Problem requirements » Below are records to be output exactly, every one of them.

(Saved data entries)

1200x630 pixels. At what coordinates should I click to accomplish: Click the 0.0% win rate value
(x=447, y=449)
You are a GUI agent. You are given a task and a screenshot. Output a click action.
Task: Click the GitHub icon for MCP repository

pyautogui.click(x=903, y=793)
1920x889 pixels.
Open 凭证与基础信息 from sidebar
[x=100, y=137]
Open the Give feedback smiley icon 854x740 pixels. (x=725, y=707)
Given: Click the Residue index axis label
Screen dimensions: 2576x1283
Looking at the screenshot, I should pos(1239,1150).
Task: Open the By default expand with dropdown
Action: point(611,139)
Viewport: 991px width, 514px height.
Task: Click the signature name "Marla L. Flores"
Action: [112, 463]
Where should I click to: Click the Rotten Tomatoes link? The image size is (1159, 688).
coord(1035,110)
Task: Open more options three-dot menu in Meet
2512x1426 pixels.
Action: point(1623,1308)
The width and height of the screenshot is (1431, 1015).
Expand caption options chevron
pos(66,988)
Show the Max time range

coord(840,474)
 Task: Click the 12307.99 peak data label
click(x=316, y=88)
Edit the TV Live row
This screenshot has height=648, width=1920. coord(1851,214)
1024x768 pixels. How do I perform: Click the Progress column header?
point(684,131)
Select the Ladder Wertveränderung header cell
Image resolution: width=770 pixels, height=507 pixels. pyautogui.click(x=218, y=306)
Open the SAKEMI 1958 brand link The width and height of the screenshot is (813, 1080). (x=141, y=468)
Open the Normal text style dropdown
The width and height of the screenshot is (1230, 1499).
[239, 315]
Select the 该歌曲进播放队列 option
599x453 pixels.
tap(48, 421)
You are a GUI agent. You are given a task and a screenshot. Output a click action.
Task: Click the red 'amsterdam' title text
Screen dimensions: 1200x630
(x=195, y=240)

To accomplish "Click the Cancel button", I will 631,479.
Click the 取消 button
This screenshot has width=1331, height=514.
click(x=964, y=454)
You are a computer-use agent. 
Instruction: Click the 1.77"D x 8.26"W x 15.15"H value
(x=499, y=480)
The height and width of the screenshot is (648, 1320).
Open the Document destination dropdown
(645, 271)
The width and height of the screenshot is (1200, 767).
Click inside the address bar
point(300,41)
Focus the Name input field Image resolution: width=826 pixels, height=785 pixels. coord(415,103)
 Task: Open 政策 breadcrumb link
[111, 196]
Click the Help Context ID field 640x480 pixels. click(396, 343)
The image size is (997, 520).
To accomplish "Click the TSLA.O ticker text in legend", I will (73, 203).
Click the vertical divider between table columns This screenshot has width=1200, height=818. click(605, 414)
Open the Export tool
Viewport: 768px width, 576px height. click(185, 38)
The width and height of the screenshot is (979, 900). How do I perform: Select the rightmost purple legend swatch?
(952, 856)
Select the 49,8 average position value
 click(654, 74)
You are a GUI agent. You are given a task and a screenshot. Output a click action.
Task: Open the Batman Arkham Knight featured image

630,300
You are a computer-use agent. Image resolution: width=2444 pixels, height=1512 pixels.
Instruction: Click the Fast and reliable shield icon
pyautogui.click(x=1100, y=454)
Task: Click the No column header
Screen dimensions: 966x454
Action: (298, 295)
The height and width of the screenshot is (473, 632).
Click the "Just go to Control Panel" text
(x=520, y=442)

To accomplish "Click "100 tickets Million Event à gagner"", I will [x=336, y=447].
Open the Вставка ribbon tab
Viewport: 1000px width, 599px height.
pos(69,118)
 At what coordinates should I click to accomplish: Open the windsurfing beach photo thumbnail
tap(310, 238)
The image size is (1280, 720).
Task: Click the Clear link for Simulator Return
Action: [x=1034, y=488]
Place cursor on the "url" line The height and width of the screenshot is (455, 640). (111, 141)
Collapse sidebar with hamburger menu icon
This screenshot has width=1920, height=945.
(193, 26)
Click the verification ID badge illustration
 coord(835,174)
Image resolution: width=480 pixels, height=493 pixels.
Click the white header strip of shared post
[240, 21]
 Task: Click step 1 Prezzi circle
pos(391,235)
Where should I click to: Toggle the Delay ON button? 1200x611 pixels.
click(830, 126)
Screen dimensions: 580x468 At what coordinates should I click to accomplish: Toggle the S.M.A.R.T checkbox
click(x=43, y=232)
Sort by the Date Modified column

Response to this task »
1200x630 pixels. At what coordinates should I click to accomplish: Click the 0.0% win rate value
(x=447, y=449)
You are a GUI agent. You are given a task and a screenshot. Output a click action.
Task: Click the GitHub icon for MCP repository

pyautogui.click(x=903, y=793)
1920x889 pixels.
Open 凭证与基础信息 from sidebar
[x=100, y=137]
Open the Give feedback smiley icon 854x740 pixels. (x=725, y=707)
Given: Click the Residue index axis label
Screen dimensions: 2576x1283
Looking at the screenshot, I should pos(1239,1150).
Task: Open the By default expand with dropdown
Action: point(611,139)
Viewport: 991px width, 514px height.
Task: Click the signature name "Marla L. Flores"
Action: [112, 463]
Where should I click to: Click the Rotten Tomatoes link? The image size is (1159, 688).
coord(1035,110)
Task: Open more options three-dot menu in Meet
2512x1426 pixels.
Action: point(1623,1308)
The width and height of the screenshot is (1431, 1015).
Expand caption options chevron
pos(66,988)
Show the Max time range

coord(840,474)
 Task: Click the 12307.99 peak data label
click(x=316, y=88)
Edit the TV Live row
This screenshot has height=648, width=1920. coord(1851,214)
1024x768 pixels. How do I perform: Click the Progress column header?
point(684,131)
Select the Ladder Wertveränderung header cell
Image resolution: width=770 pixels, height=507 pixels. pyautogui.click(x=218, y=306)
Open the SAKEMI 1958 brand link The width and height of the screenshot is (813, 1080). (x=141, y=468)
Open the Normal text style dropdown
The width and height of the screenshot is (1230, 1499).
[239, 315]
Select the 该歌曲进播放队列 option
599x453 pixels.
tap(48, 421)
You are a GUI agent. You are given a task and a screenshot. Output a click action.
Task: Click the red 'amsterdam' title text
Screen dimensions: 1200x630
(x=195, y=240)

To accomplish "Click the Cancel button", I will 631,479.
Click the 取消 button
This screenshot has width=1331, height=514.
click(x=964, y=454)
You are a computer-use agent. 
Instruction: Click the 1.77"D x 8.26"W x 15.15"H value
(x=499, y=480)
The height and width of the screenshot is (648, 1320).
Open the Document destination dropdown
(645, 271)
The width and height of the screenshot is (1200, 767).
Click inside the address bar
point(300,41)
Focus the Name input field Image resolution: width=826 pixels, height=785 pixels. coord(415,103)
 Task: Open 政策 breadcrumb link
[111, 196]
Click the Help Context ID field 640x480 pixels. click(396, 343)
The image size is (997, 520).
To accomplish "Click the TSLA.O ticker text in legend", I will (73, 203).
Click the vertical divider between table columns This screenshot has width=1200, height=818. click(605, 414)
Open the Export tool
Viewport: 768px width, 576px height. click(185, 38)
The width and height of the screenshot is (979, 900). How do I perform: Select the rightmost purple legend swatch?
(952, 856)
Select the 49,8 average position value
 click(654, 74)
You are a GUI agent. You are given a task and a screenshot. Output a click action.
Task: Open the Batman Arkham Knight featured image

630,300
You are a computer-use agent. Image resolution: width=2444 pixels, height=1512 pixels.
Instruction: Click the Fast and reliable shield icon
pyautogui.click(x=1100, y=454)
Task: Click the No column header
Screen dimensions: 966x454
Action: (298, 295)
The height and width of the screenshot is (473, 632).
Click the "Just go to Control Panel" text
(x=520, y=442)

To accomplish "Click "100 tickets Million Event à gagner"", I will [x=336, y=447].
Open the Вставка ribbon tab
Viewport: 1000px width, 599px height.
pos(69,118)
 At what coordinates should I click to accomplish: Open the windsurfing beach photo thumbnail
tap(310, 238)
The image size is (1280, 720).
Task: Click the Clear link for Simulator Return
Action: [x=1034, y=488]
Place cursor on the "url" line The height and width of the screenshot is (455, 640). (111, 141)
Collapse sidebar with hamburger menu icon
This screenshot has width=1920, height=945.
(193, 26)
Click the verification ID badge illustration
 coord(835,174)
Image resolution: width=480 pixels, height=493 pixels.
Click the white header strip of shared post
[240, 21]
 Task: Click step 1 Prezzi circle
pos(391,235)
Where should I click to: Toggle the Delay ON button? 1200x611 pixels.
click(830, 126)
Screen dimensions: 580x468 At what coordinates should I click to accomplish: Toggle the S.M.A.R.T checkbox
click(x=43, y=232)
Sort by the Date Modified column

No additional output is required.